WHAT TO WORK ON:
1. In the Jim Lovell profile, which aircraft program did Lovell manage while he was a test pilot at the Naval Air Test Center?
2. Carry the Jim Lovell profile forward, starting right after its last sentence.

READING TEXT:
+++

On Patrol staff

“Houston, we have a problem.”

Those five words struck fear into the heart of a nation in the infancy of its space program and forever made the name Jim Lovell synonymous with the Apollo 13 spacecraft.

Former Navy Captain Jim Lov­ell, who was born in Cleveland, Ohio, entered the NASA astronaut program in 1962 and was the spacecraft commander for the Apollo 13 mission. The April 11-17, 1970, mission was his fourth into space.

His aerospace career began in 1952, when he earned a bachelor of science degree from the United States Naval Academy. As a Naval aviator, Lovell soon found himself at Test Pilot School at the Naval Air Test Center, Patuxent River, Maryland. There, he was a test pilot for four years and the program manager for the F-4H “Phantom” Fighter.

On December 4, 1965, slightly more than three years after his acceptance into NASA’s astronaut program, Lovell and Frank Borman were launched into space aboard Gemini 7. The flight lasted just over 13 days (330 hours and 35 minute) and included a rendezvous of two manned, maneuverable spacecrafts.

+++

DATASET EXTRACT:

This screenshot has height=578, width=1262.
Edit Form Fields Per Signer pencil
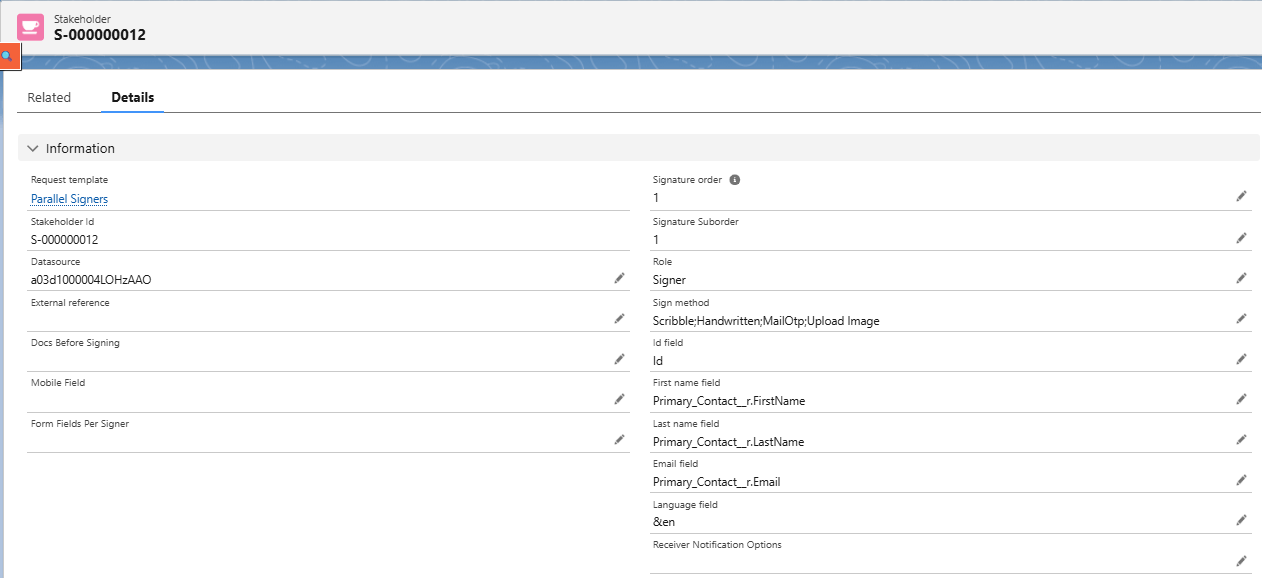tap(619, 440)
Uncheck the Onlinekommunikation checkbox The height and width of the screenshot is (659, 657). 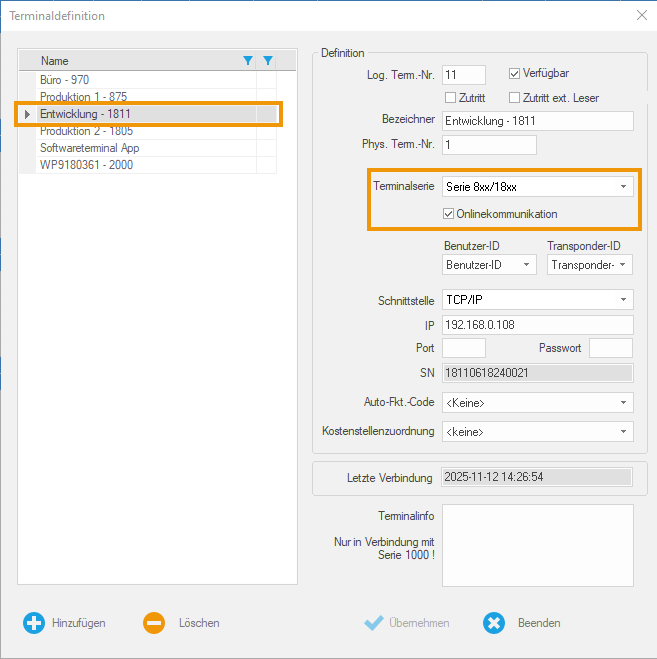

+++

YOUR WRITTEN ANSWERS:
1. The F-4H "Phantom" Fighter

2.
Lovell commanded the Gemini 12 mission in 1966, and served as the command module pilot and navigator for the Apollo 8 mission – man’s maiden voyage to the moon – in December 1968. He held the record for time in space with a total of 715 hours and five minutes until that record was broken by the astronauts manning the Skylab flights, the first of which was launched in 1973, the same year Captain Lovell retired from military service.

Since his retirement, Lovell has held executive positions within the communications industry, as well as the directorship of Federal Signal Corporation and Astronautics Corporation of America.

Captain Lovell has been awarded the Presidential Medal of Freedom, the NASA Distinguished Service Medal, and two Navy Distinguished Flying Crosses, among many other honors.